前回のレビューでは、同じ橘高白墨のノーマルチョーク、「キッタカチョーク」を紹介しました。今回は、そのノーマルにコーティングを施した「ゴールデンチョーク」です。
まず、何よりあのチョーク界唯一のデザイン性を誇った箱が、全く無味乾燥なものになっています…いや、ちゃんとフォントや文字の大きさなど工夫されているのですが、前回のキッタカチョークの強烈な箱を見た後では、大した特徴のない箱に見えてしまいます。せっかく素敵な箱なので、カラーバリエーションを変えたものにしたらよいと思うのですが、何か理由があるのでしょうね。

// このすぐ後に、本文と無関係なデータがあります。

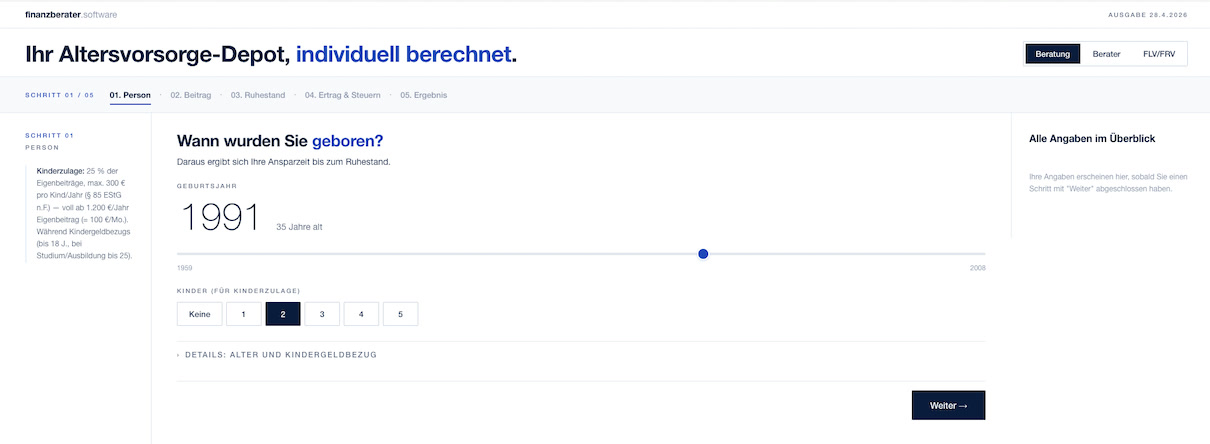Screen dimensions: 1210x444
Task: Go to 02. Beitrag step
Action: click(x=190, y=95)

その目玉のコーティングですが、箱の耳に「特殊樹脂」と書かれています。ニューポリの説明は「樹脂」でしたので、恐らく同じ系統のものと思われます。ゴールデンチョークに出会う前は、黄色っぽいコーティングと思っていましたが、なるほど、キツネ色のゴールデンなコーティングですね。パッと見たところ、ニューポリと見紛うこともありますが(ないけど)、エンドの出っ張りで区別できます。


それにしても、1箱(100本)でたった33円の違いならば、こちらのゴールデンチョークの方が買いですね。1本3円の差、果たして真っ当な利益が出ているのでしょうか、心配です。コロナが収まったら、工場を見に行きたいなあと思っていますが、いつになることやら。